Task inputs:
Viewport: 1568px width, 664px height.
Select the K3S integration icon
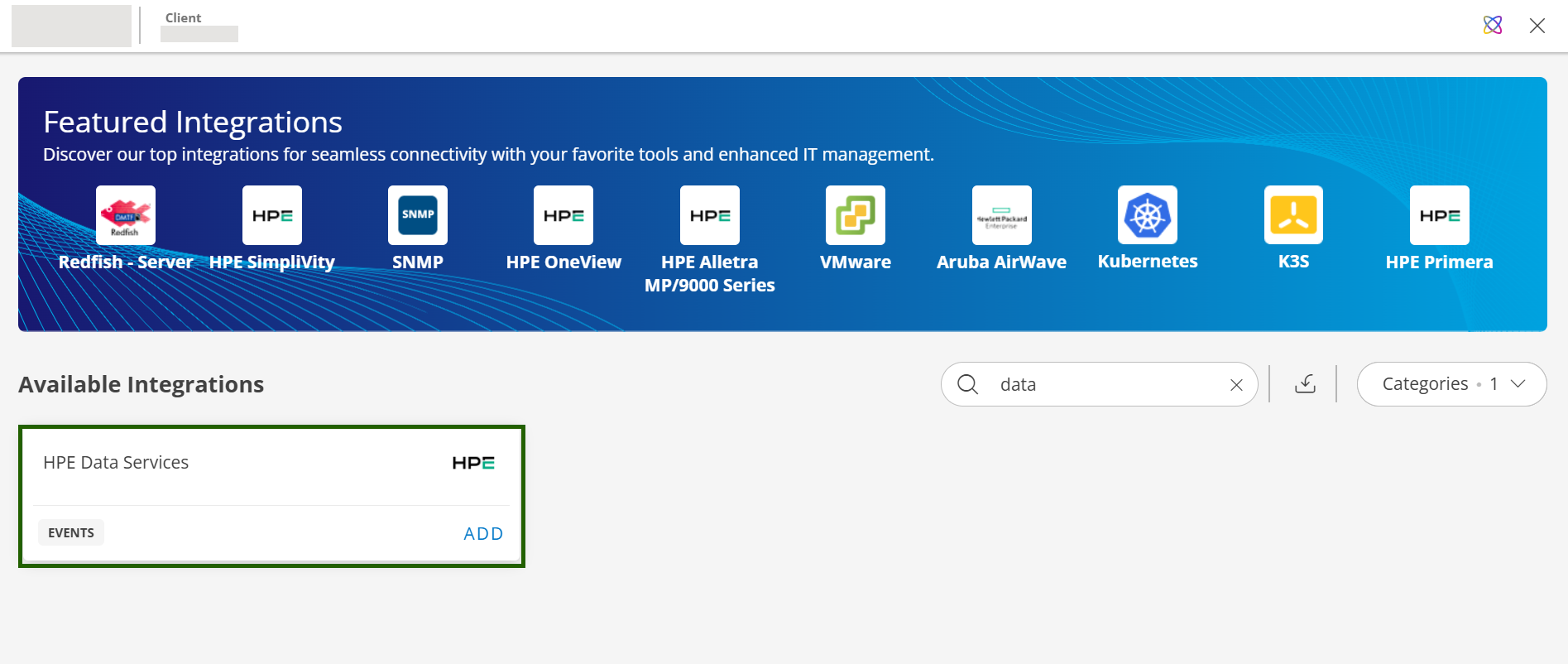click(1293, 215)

---

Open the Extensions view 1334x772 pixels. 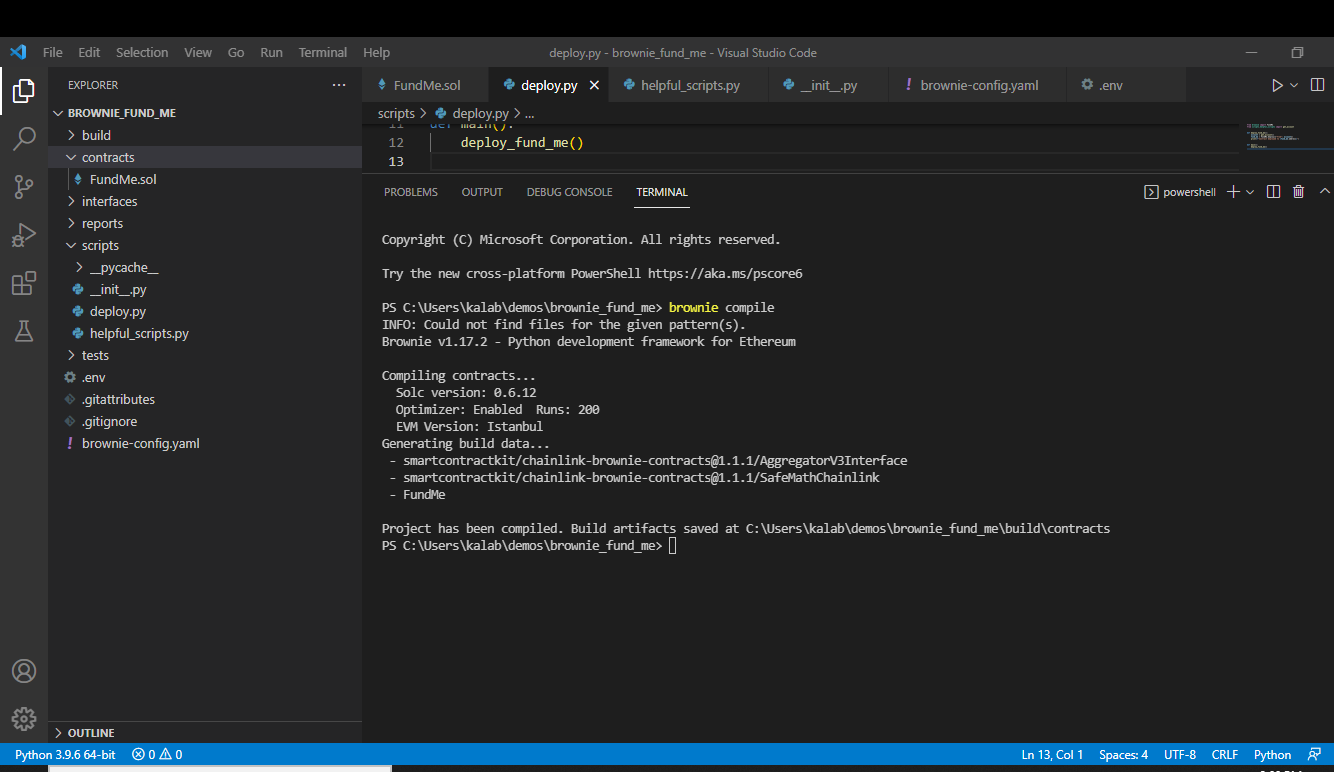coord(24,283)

==

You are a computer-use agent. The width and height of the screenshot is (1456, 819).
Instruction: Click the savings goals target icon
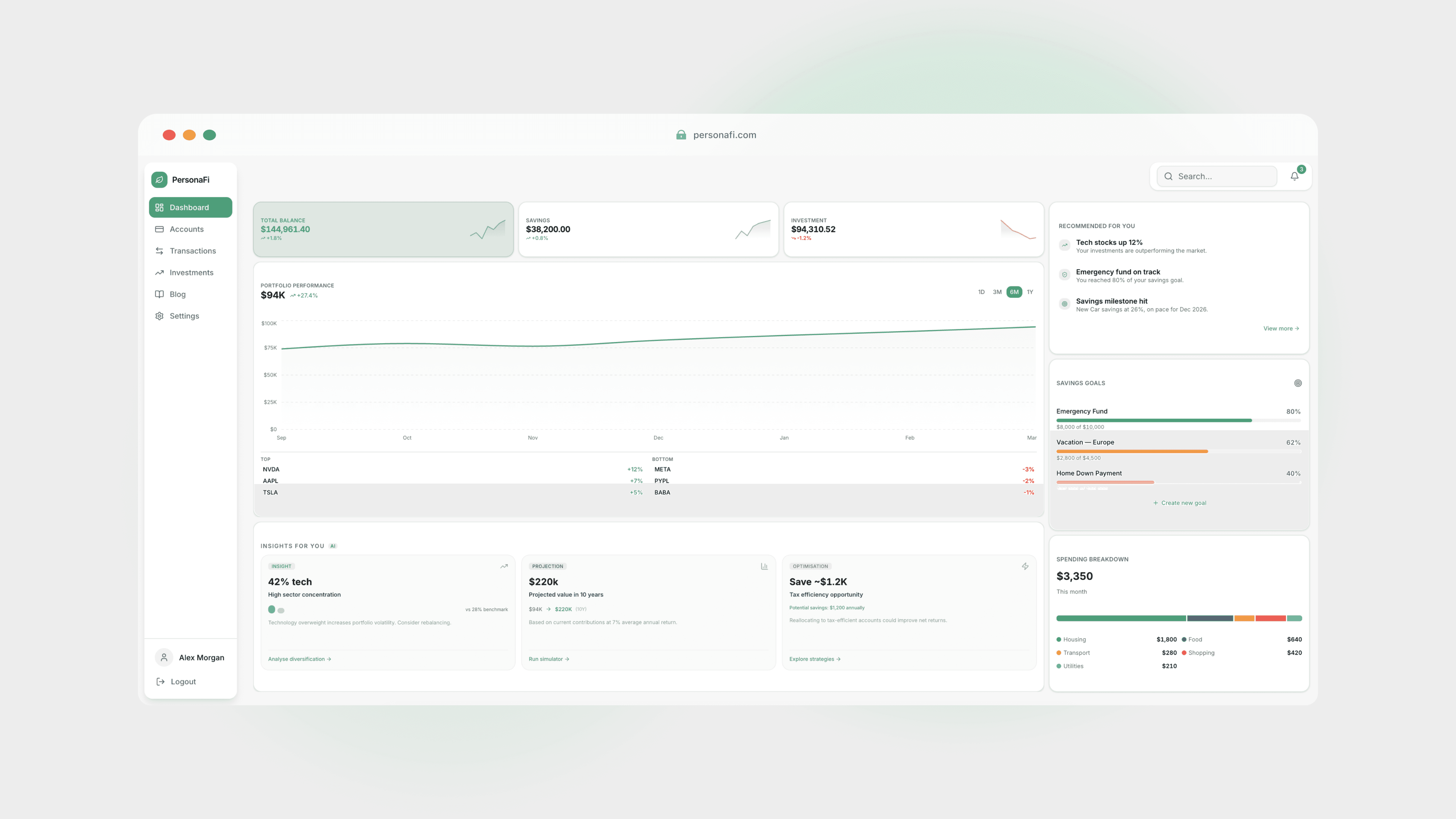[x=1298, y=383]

Problem details: Please echo the material from the line containing "You are a computer-use" through the line containing "[x=1298, y=383]", both of those lines included, without the pictures.

The reply:
You are a computer-use agent. The width and height of the screenshot is (1456, 819).
Instruction: Click the savings goals target icon
[x=1298, y=383]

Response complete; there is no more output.